_EXERCISE DETAILS_
Go through the data and tally the lines that include "picture". The reply is that number alone.

_RECORDS SUPPLIED_
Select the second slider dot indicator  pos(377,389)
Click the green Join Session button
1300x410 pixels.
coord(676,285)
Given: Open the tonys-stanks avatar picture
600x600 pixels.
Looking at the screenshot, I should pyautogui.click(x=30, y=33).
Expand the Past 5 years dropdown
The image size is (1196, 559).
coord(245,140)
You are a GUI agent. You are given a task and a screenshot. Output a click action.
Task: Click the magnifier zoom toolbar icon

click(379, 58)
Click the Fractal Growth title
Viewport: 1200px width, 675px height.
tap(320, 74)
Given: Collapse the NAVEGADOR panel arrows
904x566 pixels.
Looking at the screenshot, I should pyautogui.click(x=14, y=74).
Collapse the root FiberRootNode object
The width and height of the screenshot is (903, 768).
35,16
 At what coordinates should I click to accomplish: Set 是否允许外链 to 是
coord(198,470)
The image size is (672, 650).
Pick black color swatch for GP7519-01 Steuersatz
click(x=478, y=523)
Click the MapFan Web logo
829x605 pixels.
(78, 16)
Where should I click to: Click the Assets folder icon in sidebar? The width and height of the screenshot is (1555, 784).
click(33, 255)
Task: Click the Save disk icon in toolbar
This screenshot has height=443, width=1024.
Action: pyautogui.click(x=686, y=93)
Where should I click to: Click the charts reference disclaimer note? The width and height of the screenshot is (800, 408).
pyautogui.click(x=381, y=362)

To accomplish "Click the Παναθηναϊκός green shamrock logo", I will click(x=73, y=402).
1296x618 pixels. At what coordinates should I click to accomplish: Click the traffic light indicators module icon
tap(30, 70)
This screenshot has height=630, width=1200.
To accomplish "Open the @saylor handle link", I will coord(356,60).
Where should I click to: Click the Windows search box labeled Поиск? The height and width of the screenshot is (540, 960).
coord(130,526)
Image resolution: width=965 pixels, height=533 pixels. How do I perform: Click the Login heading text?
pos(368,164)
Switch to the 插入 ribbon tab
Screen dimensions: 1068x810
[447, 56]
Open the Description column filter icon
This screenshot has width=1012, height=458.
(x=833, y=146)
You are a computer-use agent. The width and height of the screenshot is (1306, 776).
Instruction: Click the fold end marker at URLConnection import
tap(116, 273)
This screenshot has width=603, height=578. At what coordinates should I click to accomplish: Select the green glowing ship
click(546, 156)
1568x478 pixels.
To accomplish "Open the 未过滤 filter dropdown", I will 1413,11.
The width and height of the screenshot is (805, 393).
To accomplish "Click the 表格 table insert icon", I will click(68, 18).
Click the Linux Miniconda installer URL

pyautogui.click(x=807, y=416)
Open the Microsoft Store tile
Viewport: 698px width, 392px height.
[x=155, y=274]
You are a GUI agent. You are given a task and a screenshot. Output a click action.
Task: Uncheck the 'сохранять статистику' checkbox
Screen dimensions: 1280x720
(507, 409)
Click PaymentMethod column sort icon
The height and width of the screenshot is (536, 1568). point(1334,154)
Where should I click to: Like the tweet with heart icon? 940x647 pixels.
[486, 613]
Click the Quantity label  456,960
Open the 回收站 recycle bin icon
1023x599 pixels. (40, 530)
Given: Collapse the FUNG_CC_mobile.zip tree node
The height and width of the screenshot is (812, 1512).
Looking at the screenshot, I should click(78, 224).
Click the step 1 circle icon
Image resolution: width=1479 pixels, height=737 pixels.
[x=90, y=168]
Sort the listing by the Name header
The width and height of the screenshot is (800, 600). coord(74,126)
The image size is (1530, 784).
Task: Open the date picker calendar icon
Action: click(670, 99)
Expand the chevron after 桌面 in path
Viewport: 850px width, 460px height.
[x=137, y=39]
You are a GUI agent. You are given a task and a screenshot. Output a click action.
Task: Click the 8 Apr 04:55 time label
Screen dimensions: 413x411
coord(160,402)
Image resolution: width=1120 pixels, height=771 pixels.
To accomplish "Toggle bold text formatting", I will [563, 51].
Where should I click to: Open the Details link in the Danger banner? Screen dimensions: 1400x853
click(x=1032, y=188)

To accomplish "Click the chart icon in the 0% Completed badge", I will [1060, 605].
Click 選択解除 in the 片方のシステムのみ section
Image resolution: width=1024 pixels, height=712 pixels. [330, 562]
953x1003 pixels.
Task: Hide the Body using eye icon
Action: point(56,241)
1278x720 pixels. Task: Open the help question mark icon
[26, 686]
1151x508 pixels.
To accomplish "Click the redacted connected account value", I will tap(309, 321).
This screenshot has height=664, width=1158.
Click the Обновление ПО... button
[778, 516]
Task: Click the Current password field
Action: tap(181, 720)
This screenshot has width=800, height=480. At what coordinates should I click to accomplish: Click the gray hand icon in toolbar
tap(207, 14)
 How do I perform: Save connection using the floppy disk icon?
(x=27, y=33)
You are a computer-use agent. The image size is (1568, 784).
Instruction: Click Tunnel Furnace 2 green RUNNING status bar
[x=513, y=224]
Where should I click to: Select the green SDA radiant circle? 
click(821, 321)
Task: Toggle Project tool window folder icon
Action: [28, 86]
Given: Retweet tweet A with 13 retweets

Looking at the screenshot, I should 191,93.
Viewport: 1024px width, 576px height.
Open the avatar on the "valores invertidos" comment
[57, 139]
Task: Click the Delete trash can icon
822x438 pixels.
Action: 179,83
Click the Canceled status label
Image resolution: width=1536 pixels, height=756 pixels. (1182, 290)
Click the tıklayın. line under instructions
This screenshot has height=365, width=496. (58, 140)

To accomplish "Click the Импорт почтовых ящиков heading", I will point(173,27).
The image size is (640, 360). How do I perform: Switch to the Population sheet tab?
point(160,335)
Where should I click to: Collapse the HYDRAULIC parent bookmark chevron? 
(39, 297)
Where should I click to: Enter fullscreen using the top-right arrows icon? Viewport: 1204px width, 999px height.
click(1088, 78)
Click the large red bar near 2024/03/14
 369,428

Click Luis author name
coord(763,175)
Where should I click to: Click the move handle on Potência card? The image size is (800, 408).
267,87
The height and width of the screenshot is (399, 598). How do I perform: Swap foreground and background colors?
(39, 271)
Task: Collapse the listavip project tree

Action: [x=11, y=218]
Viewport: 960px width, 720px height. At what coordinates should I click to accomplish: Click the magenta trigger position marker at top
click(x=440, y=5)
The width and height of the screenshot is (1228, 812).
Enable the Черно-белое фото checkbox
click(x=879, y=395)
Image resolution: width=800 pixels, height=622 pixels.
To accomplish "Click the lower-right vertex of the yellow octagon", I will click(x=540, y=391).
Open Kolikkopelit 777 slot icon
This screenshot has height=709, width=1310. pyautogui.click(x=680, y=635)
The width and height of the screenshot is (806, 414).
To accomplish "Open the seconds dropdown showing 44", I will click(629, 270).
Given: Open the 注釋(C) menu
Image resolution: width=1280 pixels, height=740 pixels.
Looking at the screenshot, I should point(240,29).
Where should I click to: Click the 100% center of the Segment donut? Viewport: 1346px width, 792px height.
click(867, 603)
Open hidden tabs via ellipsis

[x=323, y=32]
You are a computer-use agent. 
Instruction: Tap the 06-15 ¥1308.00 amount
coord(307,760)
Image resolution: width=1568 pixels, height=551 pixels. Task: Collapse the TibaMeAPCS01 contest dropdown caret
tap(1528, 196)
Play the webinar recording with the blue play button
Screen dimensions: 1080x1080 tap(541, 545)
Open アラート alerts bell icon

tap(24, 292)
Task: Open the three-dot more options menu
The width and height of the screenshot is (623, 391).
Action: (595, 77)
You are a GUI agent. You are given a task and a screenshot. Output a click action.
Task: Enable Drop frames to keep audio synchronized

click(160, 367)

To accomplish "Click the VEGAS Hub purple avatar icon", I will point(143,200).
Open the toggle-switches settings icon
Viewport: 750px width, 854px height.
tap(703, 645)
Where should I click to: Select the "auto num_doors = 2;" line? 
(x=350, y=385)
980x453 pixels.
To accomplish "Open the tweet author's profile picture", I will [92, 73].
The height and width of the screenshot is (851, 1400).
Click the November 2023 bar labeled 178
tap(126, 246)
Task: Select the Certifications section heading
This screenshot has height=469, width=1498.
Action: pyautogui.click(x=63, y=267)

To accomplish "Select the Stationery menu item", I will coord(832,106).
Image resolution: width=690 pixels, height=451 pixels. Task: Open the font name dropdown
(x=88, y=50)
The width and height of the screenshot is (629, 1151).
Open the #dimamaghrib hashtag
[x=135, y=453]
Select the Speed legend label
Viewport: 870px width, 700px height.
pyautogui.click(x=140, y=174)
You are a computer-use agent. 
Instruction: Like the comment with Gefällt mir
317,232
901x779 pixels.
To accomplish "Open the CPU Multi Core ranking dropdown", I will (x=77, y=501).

_ANSWER FOR THE TASK_
2